İnsan Hakları Avrupa Sözleşmesi m.3 (işkence ve insanlık dışı veya aşağılayıcı muamele yasağı), m.6/1 (adil yargılanma hakkı) ve m.13 (etkin başvuru hakkı)  uyarınca, başvurucuların ikisi de polis memurları tarafından Saint-Josse-ten-Noode Polis Karakolu’nda yüzlerine tokat atıldığından yakınmaktadır. Başvurucular, aşağılayıcı muamelenin kurbanı olduklarını ileri sürmektedir. Ayrıca başvurucular, şikayetleri ile ilgili soruşturmanın etkisiz, eksik, tek taraflı ve aşırı uzun süreli olduğunu iddia etmektedirler.

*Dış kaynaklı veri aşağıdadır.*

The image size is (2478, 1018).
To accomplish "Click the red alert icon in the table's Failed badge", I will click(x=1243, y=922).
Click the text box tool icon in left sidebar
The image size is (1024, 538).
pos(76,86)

İHAM’a başvuru, 28.04.2009 tarihinde yapılmıştır. Mahkeme, 21.11.2013 tarihli Daire kararı ile Sözleşmenin 3. maddesinin ihlal edilmediğine karar vermiştir. Daire, başvurucuların iddialarının ispat edilebileceğini varsaysa bile, bu koşullar altında yakındıkları fiillerin Sözleşmenin 3. maddesinin ihlalini oluşturmadığı sonucuna varmıştır. 24.01.2014 tarihinde başvurucular, Sözleşmenin 43. maddesi uyarınca dosyanın 17 yargıçtan oluşan Büyük Daireye sevk edilmesini talep etmişlerdir. Büyük Daire 24.03.2014 tarihinde talebi kabul ederek, 08.10.2014 tarihine duruşma günü vermiştir.

4. MAHKEMENİN KARARI

Gerçeğin ortaya koyulabilmesi ile ilgili olarak, Mahkemenin kötü muamele karinesini uygulayabilmesi için, 3. maddenin ihlalinin kurbanları olduğunu iddia eden kişi, polis veya benzer otoritelerin kontrolü altında tutulduktan sonra kötü muameleye dair izler taşıdıklarını ispatlamak zorundadır. Bu amaçla, bireyler genellikle yaralanma veya darbe belirtilerini gösteren ve Mahkemenin somut delil önemi verdiği sağlık raporlarını sunmaktadır. Mahkeme, Said ve Mohammed Bouyid’in sundukları sağlık raporlarının, ilgili olayların yaşandığı gün polis merkezinden ayrıldıktan kısa süre alındıklarını ve tokadın muhtemel sonuçları olan morarmaları gösterdiğini gözlemlemektedir. Mahkeme ayrıca, başvurucuların polis merkezine girdiği sırada bu şekilde izler taşımadıkları konusunda uyuşmazlık bulunmadığını da dikkate almaktadır. Mahkeme bunu, sağlık raporlarında belirtilen morarmaların Said ve Mohammed Bouyid’in polis kontrolü altında iken gerçekleştiği konusunda yeterli kabul etmektedir. Mahkeme ayrıca; başvurucuların, polis tarafından tokatlandıkları iddiasına dair etkin şüphe uyandırabilecek hiçbir delil görmemiştir. Bu nedenle Mahkeme, olayı ispatlanmış kabul etmektedir.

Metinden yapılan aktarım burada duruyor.